Errors for Workflows might be raised, for example, by failed HTTP requests, functions, connectors, or generated by your own workflow code.

Error maps

When a workflow throws an error during execution that isn't caught, the execution fails, and an error map (a JSON dictionary) describing the error is returned.

Errors thrown during workflow execution contain tags to help you identify what caused the error. For example, the error returned from a connector can have two keys (tags and message) similar to the following:

{'tags': ['SystemError'], 'message': 'an error has occurred'}

There can be more than one tag. To check for a specific tag, you can use an expression. For example:

${'SystemError' in e.tags}

Access error data returned as a string

Some connectors and HTTP APIs will serialize errors as strings before returning the errors.

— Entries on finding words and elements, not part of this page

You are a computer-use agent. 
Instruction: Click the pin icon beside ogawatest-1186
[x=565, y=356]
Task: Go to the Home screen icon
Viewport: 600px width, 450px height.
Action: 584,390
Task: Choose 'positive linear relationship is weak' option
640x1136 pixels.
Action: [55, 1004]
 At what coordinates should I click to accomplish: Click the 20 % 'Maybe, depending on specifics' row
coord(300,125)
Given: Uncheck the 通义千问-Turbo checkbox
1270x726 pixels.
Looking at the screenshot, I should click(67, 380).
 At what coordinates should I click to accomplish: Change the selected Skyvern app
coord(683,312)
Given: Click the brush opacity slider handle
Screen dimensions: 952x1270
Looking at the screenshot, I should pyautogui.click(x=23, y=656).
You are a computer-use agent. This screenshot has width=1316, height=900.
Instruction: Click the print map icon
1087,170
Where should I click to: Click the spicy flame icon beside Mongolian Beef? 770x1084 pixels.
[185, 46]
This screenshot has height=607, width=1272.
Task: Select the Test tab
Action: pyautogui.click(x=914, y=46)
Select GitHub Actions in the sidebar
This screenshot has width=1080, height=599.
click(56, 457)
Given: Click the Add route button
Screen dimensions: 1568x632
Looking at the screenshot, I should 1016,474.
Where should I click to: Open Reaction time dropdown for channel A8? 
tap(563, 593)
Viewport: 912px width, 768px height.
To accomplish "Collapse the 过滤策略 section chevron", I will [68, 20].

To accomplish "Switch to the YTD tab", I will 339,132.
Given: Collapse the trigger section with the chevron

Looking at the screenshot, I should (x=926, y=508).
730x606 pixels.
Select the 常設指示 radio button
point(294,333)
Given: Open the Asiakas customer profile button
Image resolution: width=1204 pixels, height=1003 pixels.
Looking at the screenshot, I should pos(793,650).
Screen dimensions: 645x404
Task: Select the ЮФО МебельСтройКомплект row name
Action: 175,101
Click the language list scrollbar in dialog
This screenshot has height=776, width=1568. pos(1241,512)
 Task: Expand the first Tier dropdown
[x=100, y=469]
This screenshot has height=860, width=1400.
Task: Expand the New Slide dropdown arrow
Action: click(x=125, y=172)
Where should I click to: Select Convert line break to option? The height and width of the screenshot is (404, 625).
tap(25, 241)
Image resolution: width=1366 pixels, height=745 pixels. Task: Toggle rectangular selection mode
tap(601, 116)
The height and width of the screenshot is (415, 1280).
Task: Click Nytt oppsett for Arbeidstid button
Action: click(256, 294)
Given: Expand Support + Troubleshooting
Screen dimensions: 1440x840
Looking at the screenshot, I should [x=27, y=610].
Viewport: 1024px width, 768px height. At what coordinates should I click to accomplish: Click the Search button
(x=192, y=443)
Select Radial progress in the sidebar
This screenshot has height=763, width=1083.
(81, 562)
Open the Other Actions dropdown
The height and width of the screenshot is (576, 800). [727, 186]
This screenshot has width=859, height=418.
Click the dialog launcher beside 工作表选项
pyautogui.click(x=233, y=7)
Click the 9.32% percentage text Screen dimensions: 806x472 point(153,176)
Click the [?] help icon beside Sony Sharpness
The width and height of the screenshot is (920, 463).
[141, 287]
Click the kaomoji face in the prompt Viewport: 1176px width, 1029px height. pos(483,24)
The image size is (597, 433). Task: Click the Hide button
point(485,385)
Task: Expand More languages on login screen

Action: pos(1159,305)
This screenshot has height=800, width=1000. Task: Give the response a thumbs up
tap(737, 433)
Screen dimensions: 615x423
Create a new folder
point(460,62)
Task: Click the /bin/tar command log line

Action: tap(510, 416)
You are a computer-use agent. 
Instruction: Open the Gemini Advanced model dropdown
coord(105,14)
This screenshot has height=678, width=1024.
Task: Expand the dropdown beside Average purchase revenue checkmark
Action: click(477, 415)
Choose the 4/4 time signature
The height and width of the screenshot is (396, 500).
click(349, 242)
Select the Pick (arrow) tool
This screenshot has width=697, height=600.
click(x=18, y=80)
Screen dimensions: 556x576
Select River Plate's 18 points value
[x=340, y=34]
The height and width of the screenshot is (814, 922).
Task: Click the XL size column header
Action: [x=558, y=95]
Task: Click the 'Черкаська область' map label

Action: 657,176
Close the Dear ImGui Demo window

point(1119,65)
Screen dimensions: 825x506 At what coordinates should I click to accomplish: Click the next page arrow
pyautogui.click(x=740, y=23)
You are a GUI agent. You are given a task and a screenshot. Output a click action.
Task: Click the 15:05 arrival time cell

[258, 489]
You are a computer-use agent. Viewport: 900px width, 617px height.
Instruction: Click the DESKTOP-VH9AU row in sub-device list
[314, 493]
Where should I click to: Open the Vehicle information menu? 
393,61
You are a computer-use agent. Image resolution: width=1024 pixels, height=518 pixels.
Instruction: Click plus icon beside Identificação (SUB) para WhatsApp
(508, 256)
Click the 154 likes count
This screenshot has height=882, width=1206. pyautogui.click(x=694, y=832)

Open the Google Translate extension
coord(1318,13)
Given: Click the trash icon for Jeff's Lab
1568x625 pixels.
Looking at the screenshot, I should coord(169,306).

You can use standard library functions to restore a payload to the original error. For example, to convert an error string to a map, you can use the json.decode and text.encode functions:

json.decode(text.encode(ERROR_FROM_API))

Error tags

The following table describes the meaning of different error tags.

Tag Description
AuthError Raised when generating credentials for an HTTP request fails.
ConnectionError Raised when a connection is successfully established with the endpoint but there is a problem with the connection during data transfer. The connection is terminated before a full response is received and a message might not have been delivered to the endpoint. Retries might not be idempotent.
ConnectionFailedError Raised when a connection is not established with the API endpoint; for example, due to an incorrect domain name, DNS resolution issues, or other network problems. Retries are idempotent.
HttpError Raised when an HTTP request fails with an HTTP error status. When this exception is raised, the response is a map with the following elements:
  • tags—list with HttpError string
  • message—human-readable error message
  • code—HTTP response status code
  • headers—response headers
  • body—response body
IndexError Raised when a sequence subscript is an out of range integer.
KeyError Raised when a map key is not found in the set of existing keys.
OperationError Raised when a long-running operation finishes unsuccessfully.
ParallelNestingError Raised when the maximum depth that parallel steps can be nested is exceeded.
RecursionError Raised when the interpreter detects that the maximum call stack depth is exceeded.
ResourceLimitError Raised when some resource limit is exhausted. When raised internally, this type of error cannot be caught and causes immediate execution failure.
ResponseTypeError Raised when a long-running operation returns a response of the wrong type.
SystemError Raised when the interpreter finds an internal error.
TimeoutError Raised when a system function times out at the system level.
TypeError Raised when an operation or function is applied to an object of incompatible type. The associated value is a string giving details about the type mismatch.
UnhandledBranchError Raised when one or more branches or iterations encounters an unhandled runtime error up to a maximum number.
ValueError Raised when an operation or function receives an argument that has the correct type but an incorrect value, and the situation is not described by a more precise exception, such as an IndexError.
ZeroDivisionError Raised when the second argument of a division or modulo operation is zero. The associated value is a string indicating the type of the operands and the operation.